Поставленная задача: Пожалуйста, оформите в виде нумерованного списка строки от самого начала до строки с «Protest opozicije i» включительно, пропустив пустые.

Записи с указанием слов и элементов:
————

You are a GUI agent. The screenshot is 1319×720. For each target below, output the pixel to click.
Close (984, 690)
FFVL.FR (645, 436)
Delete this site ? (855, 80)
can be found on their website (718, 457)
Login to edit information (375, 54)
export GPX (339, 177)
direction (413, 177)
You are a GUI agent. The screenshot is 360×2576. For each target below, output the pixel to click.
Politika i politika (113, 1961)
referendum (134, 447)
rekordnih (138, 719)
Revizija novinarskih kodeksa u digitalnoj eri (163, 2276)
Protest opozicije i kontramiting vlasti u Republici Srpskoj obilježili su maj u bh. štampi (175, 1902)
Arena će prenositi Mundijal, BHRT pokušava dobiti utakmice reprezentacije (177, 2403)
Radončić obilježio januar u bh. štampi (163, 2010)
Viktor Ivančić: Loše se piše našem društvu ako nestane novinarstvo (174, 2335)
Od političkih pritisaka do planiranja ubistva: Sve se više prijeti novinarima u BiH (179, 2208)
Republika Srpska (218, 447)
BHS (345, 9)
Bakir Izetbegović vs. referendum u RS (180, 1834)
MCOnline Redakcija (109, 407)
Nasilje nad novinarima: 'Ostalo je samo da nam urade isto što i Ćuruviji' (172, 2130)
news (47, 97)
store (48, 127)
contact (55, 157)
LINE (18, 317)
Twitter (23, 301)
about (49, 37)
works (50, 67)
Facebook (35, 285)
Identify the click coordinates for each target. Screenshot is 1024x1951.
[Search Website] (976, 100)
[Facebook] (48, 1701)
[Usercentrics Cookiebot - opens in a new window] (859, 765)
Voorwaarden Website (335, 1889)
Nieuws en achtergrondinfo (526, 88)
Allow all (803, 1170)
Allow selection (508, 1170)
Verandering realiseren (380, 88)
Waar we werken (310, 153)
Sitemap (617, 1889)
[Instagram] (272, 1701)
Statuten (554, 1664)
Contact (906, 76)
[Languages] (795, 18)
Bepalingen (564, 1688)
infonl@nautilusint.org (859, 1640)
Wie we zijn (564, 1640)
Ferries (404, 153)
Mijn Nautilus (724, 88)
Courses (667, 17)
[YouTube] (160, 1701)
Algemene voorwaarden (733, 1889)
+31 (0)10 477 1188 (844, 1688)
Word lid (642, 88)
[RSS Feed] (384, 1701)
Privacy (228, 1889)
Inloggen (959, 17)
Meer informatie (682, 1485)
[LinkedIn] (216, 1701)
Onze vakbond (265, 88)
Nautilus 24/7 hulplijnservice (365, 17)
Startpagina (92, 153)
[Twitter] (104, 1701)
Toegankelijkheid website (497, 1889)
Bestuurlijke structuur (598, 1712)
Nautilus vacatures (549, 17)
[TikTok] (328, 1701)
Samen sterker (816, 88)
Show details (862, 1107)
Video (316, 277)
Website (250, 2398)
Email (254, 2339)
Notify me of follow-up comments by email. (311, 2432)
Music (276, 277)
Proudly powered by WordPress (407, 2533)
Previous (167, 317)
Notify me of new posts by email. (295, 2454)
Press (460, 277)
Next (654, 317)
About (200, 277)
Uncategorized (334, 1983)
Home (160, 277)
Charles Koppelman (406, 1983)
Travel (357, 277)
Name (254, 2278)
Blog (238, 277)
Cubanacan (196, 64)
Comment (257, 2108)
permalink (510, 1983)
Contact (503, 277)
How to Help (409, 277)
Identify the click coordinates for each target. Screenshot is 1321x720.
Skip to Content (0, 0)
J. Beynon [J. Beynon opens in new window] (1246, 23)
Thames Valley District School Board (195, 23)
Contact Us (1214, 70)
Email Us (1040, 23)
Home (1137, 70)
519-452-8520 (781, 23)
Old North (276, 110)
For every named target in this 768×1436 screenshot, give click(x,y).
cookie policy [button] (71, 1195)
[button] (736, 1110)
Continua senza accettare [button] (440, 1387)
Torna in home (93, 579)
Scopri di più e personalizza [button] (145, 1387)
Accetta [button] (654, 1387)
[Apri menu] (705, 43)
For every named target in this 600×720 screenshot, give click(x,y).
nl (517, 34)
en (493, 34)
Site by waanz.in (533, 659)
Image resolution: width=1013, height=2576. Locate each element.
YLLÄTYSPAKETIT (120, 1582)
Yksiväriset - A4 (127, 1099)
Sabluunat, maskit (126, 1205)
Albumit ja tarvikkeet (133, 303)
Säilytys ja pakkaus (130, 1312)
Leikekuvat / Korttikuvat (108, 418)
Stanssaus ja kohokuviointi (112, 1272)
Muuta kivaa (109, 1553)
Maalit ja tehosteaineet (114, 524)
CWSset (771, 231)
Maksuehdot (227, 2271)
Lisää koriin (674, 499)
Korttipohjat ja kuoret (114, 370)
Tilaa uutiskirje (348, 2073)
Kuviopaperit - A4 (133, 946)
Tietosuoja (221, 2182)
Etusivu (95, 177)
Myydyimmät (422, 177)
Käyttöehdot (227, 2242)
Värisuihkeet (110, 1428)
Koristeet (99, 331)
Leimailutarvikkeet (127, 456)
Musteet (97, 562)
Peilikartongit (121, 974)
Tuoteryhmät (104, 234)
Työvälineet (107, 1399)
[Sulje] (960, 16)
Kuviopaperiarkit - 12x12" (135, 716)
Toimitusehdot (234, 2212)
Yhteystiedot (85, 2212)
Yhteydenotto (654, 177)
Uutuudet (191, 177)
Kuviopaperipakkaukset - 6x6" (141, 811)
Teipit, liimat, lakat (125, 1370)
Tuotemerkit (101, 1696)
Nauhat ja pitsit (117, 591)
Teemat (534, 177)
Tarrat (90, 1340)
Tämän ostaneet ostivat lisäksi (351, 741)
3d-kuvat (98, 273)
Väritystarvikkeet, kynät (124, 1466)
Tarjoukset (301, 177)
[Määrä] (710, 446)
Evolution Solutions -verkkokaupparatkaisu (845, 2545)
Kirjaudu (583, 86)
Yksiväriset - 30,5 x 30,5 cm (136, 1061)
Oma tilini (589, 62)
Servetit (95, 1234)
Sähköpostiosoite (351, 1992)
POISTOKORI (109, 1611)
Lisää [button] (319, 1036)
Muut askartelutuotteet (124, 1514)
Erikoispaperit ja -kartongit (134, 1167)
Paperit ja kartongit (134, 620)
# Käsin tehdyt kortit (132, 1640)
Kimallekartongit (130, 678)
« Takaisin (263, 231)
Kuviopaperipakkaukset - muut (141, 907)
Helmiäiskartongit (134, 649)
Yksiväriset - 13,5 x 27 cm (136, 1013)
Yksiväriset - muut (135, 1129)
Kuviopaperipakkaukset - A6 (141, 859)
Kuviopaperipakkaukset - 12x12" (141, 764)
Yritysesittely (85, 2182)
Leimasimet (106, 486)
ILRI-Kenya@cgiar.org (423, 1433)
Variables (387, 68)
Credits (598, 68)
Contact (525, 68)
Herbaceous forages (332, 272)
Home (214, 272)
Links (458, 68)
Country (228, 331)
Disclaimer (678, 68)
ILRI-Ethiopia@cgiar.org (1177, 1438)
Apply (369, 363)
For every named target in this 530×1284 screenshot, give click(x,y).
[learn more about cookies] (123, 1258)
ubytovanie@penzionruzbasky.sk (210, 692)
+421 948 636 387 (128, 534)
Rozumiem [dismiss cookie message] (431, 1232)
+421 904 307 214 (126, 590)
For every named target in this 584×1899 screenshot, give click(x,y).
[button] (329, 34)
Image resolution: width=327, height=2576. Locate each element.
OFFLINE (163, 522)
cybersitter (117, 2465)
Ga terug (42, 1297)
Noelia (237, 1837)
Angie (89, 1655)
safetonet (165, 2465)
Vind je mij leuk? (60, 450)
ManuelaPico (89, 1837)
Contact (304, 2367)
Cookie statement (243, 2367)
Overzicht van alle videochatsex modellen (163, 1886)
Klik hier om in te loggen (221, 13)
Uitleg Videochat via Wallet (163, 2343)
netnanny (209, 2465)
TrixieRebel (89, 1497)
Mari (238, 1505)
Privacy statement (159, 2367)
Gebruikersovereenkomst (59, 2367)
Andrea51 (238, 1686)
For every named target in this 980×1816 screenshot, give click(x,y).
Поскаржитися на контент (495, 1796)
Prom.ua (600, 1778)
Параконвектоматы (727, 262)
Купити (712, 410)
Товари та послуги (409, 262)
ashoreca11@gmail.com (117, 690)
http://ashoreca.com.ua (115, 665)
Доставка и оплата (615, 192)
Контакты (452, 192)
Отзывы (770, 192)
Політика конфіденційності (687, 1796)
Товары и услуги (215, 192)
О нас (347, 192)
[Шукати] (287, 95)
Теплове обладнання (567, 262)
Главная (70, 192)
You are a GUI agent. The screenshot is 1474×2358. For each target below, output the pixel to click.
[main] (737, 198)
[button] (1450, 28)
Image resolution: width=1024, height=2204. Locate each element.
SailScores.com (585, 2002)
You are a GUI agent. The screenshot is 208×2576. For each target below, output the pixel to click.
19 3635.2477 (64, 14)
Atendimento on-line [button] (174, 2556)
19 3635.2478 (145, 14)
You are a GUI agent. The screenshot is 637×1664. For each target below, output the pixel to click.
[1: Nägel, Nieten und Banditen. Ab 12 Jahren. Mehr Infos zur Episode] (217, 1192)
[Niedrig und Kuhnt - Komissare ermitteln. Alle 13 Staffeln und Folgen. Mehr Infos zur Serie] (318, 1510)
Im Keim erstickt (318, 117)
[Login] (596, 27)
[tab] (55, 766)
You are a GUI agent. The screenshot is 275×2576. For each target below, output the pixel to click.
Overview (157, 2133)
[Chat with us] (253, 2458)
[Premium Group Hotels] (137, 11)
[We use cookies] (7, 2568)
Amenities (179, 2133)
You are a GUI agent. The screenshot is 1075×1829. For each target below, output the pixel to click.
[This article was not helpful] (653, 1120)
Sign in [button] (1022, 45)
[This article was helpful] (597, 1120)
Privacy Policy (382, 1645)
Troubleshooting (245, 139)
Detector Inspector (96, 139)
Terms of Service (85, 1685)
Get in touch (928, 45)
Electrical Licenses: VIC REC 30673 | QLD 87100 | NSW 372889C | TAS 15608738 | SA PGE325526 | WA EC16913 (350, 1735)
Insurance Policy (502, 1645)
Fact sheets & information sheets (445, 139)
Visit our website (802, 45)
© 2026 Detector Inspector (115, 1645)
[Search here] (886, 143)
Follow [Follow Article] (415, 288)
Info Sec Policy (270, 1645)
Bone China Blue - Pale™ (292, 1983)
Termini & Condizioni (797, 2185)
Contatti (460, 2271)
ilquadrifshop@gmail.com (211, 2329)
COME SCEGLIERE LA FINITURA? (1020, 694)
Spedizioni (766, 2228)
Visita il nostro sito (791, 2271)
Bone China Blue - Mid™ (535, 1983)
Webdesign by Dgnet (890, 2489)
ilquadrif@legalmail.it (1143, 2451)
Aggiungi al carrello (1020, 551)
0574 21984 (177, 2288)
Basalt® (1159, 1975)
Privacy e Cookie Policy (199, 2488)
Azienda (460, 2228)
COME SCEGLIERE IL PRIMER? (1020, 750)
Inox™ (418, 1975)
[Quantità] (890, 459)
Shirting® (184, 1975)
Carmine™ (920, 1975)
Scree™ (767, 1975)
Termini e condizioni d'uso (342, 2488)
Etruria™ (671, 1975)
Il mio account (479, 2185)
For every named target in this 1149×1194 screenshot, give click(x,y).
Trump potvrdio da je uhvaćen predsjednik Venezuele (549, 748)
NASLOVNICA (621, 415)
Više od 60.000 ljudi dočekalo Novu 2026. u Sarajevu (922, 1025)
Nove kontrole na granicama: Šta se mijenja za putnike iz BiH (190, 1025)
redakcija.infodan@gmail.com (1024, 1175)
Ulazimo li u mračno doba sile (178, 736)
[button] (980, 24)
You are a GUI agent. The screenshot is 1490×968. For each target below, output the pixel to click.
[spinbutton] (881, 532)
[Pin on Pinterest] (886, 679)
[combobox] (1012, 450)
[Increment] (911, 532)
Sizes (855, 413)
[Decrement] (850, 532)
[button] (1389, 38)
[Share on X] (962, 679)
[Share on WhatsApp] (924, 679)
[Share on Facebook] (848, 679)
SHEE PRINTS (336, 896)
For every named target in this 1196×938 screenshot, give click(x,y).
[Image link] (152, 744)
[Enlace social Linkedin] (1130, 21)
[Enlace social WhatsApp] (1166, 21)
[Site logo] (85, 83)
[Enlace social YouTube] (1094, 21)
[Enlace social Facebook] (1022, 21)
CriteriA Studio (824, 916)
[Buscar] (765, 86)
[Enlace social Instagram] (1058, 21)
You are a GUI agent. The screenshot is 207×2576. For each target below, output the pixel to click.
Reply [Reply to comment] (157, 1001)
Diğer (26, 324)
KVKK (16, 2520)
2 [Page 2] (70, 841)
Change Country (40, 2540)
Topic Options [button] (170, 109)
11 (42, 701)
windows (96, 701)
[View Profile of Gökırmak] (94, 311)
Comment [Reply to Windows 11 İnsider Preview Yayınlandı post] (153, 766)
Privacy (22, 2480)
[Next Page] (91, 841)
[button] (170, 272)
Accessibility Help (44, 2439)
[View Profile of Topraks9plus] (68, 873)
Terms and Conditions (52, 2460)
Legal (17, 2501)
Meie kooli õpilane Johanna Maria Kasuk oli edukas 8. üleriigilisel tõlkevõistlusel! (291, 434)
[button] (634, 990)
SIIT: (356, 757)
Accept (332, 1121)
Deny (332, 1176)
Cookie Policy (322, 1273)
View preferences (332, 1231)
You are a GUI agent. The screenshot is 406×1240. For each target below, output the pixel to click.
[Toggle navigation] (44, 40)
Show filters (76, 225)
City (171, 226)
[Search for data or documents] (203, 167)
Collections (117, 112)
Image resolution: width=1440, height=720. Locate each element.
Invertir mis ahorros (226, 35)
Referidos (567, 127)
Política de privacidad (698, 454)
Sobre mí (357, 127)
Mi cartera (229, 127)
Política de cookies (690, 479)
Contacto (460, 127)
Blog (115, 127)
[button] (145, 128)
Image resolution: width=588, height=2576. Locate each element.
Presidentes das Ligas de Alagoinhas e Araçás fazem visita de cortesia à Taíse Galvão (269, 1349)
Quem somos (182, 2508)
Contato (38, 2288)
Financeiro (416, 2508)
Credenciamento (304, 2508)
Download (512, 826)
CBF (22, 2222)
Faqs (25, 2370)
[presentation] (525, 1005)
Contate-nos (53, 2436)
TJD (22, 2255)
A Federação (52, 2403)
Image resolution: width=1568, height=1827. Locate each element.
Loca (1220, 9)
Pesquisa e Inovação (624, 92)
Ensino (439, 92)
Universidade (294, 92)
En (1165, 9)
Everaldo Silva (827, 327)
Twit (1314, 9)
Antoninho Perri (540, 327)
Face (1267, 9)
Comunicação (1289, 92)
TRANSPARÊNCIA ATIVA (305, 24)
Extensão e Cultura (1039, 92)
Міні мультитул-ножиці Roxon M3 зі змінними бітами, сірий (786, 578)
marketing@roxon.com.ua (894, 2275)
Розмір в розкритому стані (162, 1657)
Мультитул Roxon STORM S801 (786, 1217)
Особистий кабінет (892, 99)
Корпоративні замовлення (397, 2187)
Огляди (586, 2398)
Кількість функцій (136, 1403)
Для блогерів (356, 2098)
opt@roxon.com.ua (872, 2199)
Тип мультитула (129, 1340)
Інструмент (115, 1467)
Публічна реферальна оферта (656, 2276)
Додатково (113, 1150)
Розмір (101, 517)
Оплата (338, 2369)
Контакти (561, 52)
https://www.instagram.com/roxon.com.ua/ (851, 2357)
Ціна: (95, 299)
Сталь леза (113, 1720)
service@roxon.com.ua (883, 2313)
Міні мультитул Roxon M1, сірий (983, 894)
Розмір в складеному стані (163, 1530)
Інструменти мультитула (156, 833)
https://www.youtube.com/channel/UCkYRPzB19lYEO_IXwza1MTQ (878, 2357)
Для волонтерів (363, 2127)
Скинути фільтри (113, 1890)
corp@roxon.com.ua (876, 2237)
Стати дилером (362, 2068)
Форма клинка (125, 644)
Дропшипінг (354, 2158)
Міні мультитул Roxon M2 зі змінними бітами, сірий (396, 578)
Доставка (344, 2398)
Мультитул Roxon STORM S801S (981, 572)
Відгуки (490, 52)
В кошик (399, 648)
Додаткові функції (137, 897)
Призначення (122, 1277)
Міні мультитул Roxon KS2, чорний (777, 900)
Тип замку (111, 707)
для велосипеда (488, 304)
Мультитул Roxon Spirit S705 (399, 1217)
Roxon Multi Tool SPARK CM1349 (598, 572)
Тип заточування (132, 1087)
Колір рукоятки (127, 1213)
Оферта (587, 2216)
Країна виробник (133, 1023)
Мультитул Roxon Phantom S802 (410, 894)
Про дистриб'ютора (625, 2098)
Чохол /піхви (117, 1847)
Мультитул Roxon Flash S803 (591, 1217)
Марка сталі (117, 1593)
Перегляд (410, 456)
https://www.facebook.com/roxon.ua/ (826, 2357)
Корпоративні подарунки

————

Ожидаемый ответ:
1. You are a GUI agent. The screenshot is 1319×720. For each target below, output the pixel to click.
2. Close (984, 690)
3. FFVL.FR (645, 436)
4. Delete this site ? (855, 80)
5. can be found on their website (718, 457)
6. Login to edit information (375, 54)
7. export GPX (339, 177)
8. direction (413, 177)
9. You are a GUI agent. The screenshot is 360×2576. For each target below, output the pixel to click.
10. Politika i politika (113, 1961)
11. referendum (134, 447)
12. rekordnih (138, 719)
13. Revizija novinarskih kodeksa u digitalnoj eri (163, 2276)
14. Protest opozicije i kontramiting vlasti u Republici Srpskoj obilježili su maj u bh. štampi (175, 1902)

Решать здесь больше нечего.